Part of the show’s flatlining feel stems from a lack of definition, leading to ambiguous stakes for our characters, especially Jacob. He seems to be somehow reformed from a wilder past when we meet him, but to what degree is unclear, and that matters. Has he pulled himself out of a hole, or dug himself further into one? Despite credible work from Butz, there is no sense of scale. Is he secretly inches away from rock bottom, or about to see a light at the end of the tunnel? Are we witnessing tragic blunders or redeemable signs of improvement? His journey, and that of Cornelia Street as a whole, is opaque as a result. (Generally, the fate of the restaurant and how Patti will do on her upcoming high school exams should not be given equal weight.)
Other clumsy or questionable directorial choices abound: Why does Rosenfield’s John speak like a cross between Kyle MacLachlan in The Hidden and Data in Star Trek: The Next Generation rather than a human? Why does the first act end with a thud following a relatively inconsequential dialogue scene instead of a musical number – something that could, again, let audiences know what’s truly at stake here? And do we really need to have Peil use both C-words?

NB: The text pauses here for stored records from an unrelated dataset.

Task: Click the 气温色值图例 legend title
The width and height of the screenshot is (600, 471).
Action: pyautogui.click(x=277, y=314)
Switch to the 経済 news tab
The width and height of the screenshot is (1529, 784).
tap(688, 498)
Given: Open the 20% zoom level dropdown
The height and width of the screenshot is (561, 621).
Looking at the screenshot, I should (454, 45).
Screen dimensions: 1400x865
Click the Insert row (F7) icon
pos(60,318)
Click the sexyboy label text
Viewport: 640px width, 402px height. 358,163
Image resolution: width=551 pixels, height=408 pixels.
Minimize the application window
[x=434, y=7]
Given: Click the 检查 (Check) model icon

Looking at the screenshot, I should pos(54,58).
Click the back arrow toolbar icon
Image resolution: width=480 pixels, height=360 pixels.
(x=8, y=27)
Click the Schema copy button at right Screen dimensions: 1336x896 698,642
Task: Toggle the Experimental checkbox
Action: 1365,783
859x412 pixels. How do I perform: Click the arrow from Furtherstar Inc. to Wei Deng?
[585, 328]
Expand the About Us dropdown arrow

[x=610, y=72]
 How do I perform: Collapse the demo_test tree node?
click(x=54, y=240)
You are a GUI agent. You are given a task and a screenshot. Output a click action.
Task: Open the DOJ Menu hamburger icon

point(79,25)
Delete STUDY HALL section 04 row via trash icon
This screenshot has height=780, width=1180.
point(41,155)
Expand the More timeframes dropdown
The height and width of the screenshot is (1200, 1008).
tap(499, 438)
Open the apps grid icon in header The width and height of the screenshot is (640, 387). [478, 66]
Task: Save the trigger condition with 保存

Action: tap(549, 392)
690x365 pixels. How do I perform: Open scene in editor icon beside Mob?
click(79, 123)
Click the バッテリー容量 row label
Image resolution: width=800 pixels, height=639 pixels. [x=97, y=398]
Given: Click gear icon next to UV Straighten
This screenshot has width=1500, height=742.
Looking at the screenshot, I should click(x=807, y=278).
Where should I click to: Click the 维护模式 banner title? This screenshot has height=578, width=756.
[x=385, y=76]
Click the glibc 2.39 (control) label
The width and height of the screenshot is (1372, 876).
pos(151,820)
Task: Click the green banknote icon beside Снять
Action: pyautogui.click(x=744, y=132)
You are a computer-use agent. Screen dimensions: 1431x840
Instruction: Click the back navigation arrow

If I haven’t mentioned much about the music, that’s because Cornelia Street resists the urge to be a musical. While beautifully orchestrated, the numbers do not further either story or character, few of the lyrics resound, and they just end. And large swaths of time pass between numbers, which largely feel at odds with Stephens’ book scenes, including an important encounter between Jacob and Daniel McCourt (founding Atlantic company member Jordan Lage), an old friend who holds the future of the restaurant in his hands, that is entire score-free. To their credit, Butz and Jiménez are particularly effective at making these under-realized intimate musical numbers feel natural.
Cornelia Street spends most of its time craning its neck to mythologize the past, a time when money wasn’t everything and good friends were enough. But the only thing feels authentic is designer Scott Pask’s set, which truly evokes the kind of sawdust barroom of its era. Everything else feels false, and perhaps worse, less than fun. It’s a frustrating reminder that the old adage is true: you can’t go back.